IMF Approves Further Disbursement for Mauritania, Highlights Economic Resilience and Reform Efforts
Graciela Maria Reporter
| 2024-12-19 11:46:58
Washington, DC: The International Monetary Fund (IMF) Executive Board concluded its 2024 Article IV consultation with Mauritania and approved the Third Reviews under the Extended Credit Facility (ECF) and Extended Fund Facility (EFF) arrangements, as well as the Second Review under the Resilience and Sustainability Facility (RSF).
The successful reviews will result in an immediate disbursement of SDR 36.16 million (approximately US$ 47.1 million) to Mauritania.
Key Findings and Recommendations:
Economic Resilience: The IMF noted Mauritania's economic resilience, driven by ongoing government reforms. While economic growth is projected to slow in the short term due to a contraction in extractive activities, a favorable medium-term outlook is anticipated.
Fiscal Policy: The IMF emphasized the importance of maintaining prudent rule-based fiscal policy, supported by revenue mobilization efforts, particularly through streamlining tax exemptions.
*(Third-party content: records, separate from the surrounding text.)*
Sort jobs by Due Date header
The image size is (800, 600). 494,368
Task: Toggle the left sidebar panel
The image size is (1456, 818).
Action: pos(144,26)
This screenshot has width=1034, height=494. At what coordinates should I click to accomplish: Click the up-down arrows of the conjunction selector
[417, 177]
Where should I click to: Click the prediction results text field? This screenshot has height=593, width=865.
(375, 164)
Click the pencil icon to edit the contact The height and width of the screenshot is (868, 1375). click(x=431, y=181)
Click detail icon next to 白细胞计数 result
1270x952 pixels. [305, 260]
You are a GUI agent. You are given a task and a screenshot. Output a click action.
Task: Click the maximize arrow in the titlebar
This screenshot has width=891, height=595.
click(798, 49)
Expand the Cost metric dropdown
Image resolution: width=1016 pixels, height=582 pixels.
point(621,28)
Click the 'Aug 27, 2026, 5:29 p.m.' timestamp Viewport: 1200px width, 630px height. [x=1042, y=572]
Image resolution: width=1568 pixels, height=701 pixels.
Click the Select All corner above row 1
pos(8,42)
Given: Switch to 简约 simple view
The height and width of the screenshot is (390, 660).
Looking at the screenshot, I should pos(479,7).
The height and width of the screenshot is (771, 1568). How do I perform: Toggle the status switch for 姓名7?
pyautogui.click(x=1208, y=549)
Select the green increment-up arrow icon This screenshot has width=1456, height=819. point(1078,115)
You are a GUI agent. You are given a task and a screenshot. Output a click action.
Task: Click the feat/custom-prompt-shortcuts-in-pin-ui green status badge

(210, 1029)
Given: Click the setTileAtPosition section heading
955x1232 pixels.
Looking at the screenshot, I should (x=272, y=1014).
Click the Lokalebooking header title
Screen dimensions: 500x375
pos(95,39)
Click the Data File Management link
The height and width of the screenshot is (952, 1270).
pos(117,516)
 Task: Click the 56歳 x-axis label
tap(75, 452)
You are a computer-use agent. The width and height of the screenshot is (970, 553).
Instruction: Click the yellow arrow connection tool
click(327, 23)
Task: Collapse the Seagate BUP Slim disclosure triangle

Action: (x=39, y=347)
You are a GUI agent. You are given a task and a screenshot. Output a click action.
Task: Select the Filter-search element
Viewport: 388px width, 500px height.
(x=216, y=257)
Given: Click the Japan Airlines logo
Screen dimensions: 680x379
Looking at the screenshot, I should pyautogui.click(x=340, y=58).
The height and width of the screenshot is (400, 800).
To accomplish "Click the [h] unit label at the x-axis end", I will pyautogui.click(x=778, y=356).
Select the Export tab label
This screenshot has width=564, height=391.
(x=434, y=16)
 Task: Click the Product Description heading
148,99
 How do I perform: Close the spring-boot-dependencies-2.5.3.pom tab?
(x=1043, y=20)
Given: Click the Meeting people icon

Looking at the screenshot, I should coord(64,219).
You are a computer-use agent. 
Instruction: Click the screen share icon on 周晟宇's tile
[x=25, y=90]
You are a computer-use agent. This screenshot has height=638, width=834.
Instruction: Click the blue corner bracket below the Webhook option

This approach will help create fiscal space for infrastructure and social spending while preserving debt sustainability.
Financial Sector: The IMF highlighted the need for continued reforms in the financial sector, including enhancing banking supervision, enforcing prudential norms, and broadening access to finance.
Structural Reforms: The IMF stressed the critical role of structural reforms, such as improving governance, the business environment, and the regulatory landscape, in diversifying the economy and achieving inclusive growth.
Climate Change: The IMF emphasized the importance of implementing climate change adaptation and mitigation measures, supported by the RSF, to address Mauritania's medium- and long-term challenges.
Executive Board Assessment:
The IMF Executive Board commended Mauritania's strong program performance and its commitment to sound macroeconomic policies. However, the Board also highlighted the significant downside risks, including regional instability and climate shocks.
The Board encouraged Mauritania to maintain fiscal discipline, strengthen the monetary policy framework, and accelerate structural reforms to support higher, more inclusive, and diversified growth.
By implementing these recommendations, Mauritania can further enhance its economic resilience, improve social welfare, and address the challenges posed by climate change.